Once you think you have the solution to a potential customer’s problem, the wrong move is to run off to raise some money, hire a team build lots of software and try to launch it 6–18 months later… The right move is to solve that problem today. Ideally for money. Then you solve it again. And again.

The reason this is better is because you have solved a customers problem. Secondly, because in doing so you’ll invariably learn a lot of new things that you didn’t know you didn’t know before. And getting real money is the best indicator that a problem is worth solving.

*The advice is most applicable to service based applications, but not exclusively.

Here’s how it works:

Step 1: Do it.

Whatever it takes to solve the customers problem, with the funds, time and capacity that you have available to you right now. Then do it again, maybe for a different customer. The things you’ll learn will astound you.

Step 2: Document it.

While you are doing the thing, over and over, start to write down the process. Map the flows and decisions. Template out all the messaging and copy. Do this well enough and you should be able to hire an intern to also do it for come more customers. Interns are cheap.

Step 3: Automate it.

Interns are also not very smart, so you need to be quite explicit. You can now start using some low code tools and services to string it together for you. Documenting explicitly how to run a process repeatedly to solve customers problems also happens to be exactly what developers need in order to actually write some code for you. Ideally, you’ve now run this enough times to not need make too many big complicated, and costly, changes along the way.

The benefits

The reason this works is because you don’t know what you don’t know. Every idea is filled with assumptions and uncertainty. Only a solution that has repeatedly been delivered helps you know those things. “Get out of the building” as they say.
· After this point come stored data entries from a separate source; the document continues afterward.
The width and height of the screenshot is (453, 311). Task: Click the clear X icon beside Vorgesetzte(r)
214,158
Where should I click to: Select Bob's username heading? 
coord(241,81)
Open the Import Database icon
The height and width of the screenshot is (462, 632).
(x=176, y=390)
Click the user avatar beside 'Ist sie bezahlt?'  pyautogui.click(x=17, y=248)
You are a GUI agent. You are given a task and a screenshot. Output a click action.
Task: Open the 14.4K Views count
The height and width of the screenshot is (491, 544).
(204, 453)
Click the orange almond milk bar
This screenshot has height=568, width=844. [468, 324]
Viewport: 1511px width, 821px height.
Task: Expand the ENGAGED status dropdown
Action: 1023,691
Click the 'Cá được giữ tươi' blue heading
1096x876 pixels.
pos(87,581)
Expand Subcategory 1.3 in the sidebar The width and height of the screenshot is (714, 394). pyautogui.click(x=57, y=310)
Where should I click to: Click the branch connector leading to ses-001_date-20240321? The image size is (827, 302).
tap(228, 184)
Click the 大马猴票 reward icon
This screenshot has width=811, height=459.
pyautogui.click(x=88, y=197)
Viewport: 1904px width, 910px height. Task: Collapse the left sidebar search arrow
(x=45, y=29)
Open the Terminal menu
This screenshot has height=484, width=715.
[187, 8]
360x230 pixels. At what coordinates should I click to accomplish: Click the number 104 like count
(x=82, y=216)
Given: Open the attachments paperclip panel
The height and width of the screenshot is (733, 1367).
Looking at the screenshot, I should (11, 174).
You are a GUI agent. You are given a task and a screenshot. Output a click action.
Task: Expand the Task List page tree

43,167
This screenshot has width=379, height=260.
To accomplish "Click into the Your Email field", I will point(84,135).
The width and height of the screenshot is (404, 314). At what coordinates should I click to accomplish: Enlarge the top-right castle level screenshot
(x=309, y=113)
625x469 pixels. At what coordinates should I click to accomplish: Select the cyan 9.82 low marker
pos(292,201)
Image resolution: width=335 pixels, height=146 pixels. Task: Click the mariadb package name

For example, if you’re manually doing the matching in excel and sending emails then you can make changes on the fly. Every customer can be charged differently when you email your pricing. Experiments can be rapid and improvements constant. Once something is coded it’s slow to change (unless you’re the developer) as you need to explain it, and scope it, and add it to the backend, add it to the frontend, and test it and fix it…

Software developers are expensive. It helps to know exactly what you need them to build.

Oh, and you could solve the customers problem today well enough that they’d actually pay you for it. Having real revenue from real customers is a great way to persuade developers that they should work for you — or to find investors that will give you money to pay them...

So next time you have a great idea for an app/service/website, stop. Rather be Problem, not Solution focussed and go through the hard work of serving and learning — not the easy work of designing and speculating. You’ll save yourself a ton of time and money in the process.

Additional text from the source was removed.